The lines to copy from the data below are those that hold the string "tree".

(Saved entries)

┄┄┄┄┄┄

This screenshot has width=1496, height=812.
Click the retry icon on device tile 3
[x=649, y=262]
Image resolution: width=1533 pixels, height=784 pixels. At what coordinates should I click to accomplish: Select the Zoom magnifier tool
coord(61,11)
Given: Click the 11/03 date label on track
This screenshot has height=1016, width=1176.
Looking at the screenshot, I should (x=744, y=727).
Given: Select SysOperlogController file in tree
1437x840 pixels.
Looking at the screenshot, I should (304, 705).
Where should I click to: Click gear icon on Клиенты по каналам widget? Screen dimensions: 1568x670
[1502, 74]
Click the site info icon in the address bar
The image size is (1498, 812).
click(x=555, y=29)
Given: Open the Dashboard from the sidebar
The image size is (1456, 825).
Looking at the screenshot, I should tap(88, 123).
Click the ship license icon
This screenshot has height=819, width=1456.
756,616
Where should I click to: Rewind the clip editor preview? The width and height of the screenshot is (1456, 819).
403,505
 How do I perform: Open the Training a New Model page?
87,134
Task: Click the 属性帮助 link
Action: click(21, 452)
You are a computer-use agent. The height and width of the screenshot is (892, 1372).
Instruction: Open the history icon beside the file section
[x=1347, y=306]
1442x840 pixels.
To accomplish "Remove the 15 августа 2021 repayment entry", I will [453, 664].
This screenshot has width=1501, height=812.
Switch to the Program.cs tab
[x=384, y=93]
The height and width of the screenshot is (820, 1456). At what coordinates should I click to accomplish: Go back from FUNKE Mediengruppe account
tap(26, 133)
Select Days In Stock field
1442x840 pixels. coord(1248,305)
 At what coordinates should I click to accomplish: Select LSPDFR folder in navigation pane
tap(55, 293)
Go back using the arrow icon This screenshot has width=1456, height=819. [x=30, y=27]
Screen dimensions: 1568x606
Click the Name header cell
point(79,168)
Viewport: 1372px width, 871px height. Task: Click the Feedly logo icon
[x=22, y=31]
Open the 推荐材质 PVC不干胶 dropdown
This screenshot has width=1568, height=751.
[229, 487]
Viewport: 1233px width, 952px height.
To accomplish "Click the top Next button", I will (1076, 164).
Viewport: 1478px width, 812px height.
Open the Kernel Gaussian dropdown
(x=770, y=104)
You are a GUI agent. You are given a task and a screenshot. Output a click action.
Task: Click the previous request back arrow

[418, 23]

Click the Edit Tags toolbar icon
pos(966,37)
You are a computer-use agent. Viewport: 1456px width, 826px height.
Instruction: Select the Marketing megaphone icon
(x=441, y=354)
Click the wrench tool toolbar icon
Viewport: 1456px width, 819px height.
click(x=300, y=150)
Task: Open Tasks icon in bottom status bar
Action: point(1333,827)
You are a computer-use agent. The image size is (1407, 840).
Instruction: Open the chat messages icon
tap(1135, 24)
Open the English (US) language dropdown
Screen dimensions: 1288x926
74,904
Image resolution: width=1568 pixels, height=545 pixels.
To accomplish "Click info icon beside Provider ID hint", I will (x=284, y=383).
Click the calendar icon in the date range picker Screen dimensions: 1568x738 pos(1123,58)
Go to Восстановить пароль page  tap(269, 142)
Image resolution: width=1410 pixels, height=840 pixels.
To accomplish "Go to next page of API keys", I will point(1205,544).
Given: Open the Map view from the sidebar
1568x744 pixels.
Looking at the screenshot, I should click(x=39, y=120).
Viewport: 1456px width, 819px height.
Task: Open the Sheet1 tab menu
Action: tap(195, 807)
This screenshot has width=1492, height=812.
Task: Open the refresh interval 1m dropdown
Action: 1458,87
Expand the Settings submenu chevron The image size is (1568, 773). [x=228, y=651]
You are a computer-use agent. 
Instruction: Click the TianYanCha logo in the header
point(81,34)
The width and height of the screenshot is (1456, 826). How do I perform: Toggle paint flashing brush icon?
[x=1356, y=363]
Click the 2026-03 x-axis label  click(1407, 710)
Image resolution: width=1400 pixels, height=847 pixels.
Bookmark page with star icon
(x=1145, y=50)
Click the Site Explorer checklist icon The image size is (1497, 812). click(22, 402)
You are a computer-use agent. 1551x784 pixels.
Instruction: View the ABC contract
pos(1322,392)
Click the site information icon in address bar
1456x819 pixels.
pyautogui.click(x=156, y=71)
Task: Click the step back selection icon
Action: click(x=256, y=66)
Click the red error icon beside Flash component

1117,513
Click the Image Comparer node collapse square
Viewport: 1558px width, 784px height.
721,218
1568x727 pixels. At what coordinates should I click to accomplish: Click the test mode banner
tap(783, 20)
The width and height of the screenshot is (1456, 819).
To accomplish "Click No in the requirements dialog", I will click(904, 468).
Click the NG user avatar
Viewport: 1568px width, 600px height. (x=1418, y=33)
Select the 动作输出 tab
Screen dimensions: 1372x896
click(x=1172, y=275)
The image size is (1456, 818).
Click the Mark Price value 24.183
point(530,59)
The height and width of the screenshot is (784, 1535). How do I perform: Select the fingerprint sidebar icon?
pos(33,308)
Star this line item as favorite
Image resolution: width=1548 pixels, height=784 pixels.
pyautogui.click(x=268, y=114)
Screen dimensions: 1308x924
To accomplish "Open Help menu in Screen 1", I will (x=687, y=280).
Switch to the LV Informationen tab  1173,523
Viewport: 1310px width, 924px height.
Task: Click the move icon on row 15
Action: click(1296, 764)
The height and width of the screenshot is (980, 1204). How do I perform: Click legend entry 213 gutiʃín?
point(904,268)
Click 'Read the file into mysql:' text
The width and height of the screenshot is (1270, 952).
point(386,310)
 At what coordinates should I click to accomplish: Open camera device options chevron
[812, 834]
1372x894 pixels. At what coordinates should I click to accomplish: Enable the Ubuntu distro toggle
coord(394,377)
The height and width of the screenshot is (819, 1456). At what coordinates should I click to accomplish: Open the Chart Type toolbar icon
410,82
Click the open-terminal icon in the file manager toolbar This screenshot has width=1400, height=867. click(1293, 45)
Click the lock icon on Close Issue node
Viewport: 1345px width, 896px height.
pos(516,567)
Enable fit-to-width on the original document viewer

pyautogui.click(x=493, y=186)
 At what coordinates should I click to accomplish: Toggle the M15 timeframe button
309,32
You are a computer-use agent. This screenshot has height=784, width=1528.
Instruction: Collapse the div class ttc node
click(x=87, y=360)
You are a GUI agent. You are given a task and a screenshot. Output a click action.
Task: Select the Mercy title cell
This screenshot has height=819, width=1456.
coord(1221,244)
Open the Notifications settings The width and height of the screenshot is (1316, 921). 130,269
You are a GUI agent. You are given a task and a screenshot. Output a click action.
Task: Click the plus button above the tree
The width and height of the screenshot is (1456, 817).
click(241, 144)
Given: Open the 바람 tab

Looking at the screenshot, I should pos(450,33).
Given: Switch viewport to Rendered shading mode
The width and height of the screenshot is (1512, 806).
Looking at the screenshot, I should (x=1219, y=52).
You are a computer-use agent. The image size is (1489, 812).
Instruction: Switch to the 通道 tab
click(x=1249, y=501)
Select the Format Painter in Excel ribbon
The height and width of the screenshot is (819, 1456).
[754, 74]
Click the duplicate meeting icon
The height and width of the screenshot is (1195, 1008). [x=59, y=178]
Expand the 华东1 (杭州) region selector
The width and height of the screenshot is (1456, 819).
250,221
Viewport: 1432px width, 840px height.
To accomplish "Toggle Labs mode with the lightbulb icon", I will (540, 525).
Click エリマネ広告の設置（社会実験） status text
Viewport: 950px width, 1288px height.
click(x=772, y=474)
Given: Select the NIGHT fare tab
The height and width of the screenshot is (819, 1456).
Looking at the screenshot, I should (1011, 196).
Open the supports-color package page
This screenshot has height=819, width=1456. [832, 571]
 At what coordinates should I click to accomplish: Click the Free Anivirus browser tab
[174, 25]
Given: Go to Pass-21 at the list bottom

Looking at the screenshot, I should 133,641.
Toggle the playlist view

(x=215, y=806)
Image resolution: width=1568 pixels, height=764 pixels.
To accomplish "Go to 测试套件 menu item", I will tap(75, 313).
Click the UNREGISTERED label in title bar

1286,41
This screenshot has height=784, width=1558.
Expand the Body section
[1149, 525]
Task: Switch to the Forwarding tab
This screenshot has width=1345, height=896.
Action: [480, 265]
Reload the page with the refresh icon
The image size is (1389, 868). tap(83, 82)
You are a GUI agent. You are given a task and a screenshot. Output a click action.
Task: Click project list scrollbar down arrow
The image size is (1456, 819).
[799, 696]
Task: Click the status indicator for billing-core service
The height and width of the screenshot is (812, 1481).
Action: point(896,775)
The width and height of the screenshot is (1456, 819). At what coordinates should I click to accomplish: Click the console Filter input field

┄┄┄┄┄┄

**Result of this task**
Given: Select SysOperlogController file in tree
Task: Click the plus button above the tree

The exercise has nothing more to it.